Please give only the number of lines in the listing below that contain "computer".

▸ **Provided data**:
· · ·

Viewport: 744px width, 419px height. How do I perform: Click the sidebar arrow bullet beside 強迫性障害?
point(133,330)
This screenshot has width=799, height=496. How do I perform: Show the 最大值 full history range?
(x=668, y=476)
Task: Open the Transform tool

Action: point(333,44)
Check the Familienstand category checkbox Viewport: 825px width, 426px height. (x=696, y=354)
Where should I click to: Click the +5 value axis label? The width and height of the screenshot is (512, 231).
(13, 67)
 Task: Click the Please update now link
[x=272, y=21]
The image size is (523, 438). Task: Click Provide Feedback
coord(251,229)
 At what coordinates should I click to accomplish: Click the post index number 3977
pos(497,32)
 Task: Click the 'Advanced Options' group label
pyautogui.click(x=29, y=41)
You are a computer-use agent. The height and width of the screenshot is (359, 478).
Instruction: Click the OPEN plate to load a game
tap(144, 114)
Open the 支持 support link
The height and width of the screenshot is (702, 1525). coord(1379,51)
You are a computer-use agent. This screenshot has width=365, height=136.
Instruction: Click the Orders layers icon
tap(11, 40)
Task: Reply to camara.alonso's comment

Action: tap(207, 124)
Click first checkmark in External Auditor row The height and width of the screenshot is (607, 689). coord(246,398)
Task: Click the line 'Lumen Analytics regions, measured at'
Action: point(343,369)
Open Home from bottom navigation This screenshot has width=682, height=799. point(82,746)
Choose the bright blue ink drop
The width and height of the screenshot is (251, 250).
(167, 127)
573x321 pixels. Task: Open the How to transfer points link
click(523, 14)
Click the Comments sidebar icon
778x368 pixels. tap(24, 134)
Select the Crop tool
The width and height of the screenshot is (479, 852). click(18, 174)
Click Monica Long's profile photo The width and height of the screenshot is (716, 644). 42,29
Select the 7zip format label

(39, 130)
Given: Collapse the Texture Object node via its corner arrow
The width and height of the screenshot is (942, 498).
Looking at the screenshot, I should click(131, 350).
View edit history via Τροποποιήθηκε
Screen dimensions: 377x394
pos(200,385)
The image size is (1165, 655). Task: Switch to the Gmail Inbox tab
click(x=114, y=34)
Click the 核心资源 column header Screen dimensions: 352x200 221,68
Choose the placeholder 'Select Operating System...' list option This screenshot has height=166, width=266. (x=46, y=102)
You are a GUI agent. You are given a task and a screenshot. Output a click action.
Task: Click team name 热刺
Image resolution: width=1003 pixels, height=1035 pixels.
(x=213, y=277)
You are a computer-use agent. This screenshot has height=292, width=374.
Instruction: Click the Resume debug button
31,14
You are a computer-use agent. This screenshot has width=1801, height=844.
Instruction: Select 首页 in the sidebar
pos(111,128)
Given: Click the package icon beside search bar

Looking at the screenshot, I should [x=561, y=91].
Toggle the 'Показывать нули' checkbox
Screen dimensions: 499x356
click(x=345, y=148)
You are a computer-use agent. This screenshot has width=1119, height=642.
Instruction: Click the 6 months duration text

· · ·

▸ **Reply to the exercise**: 5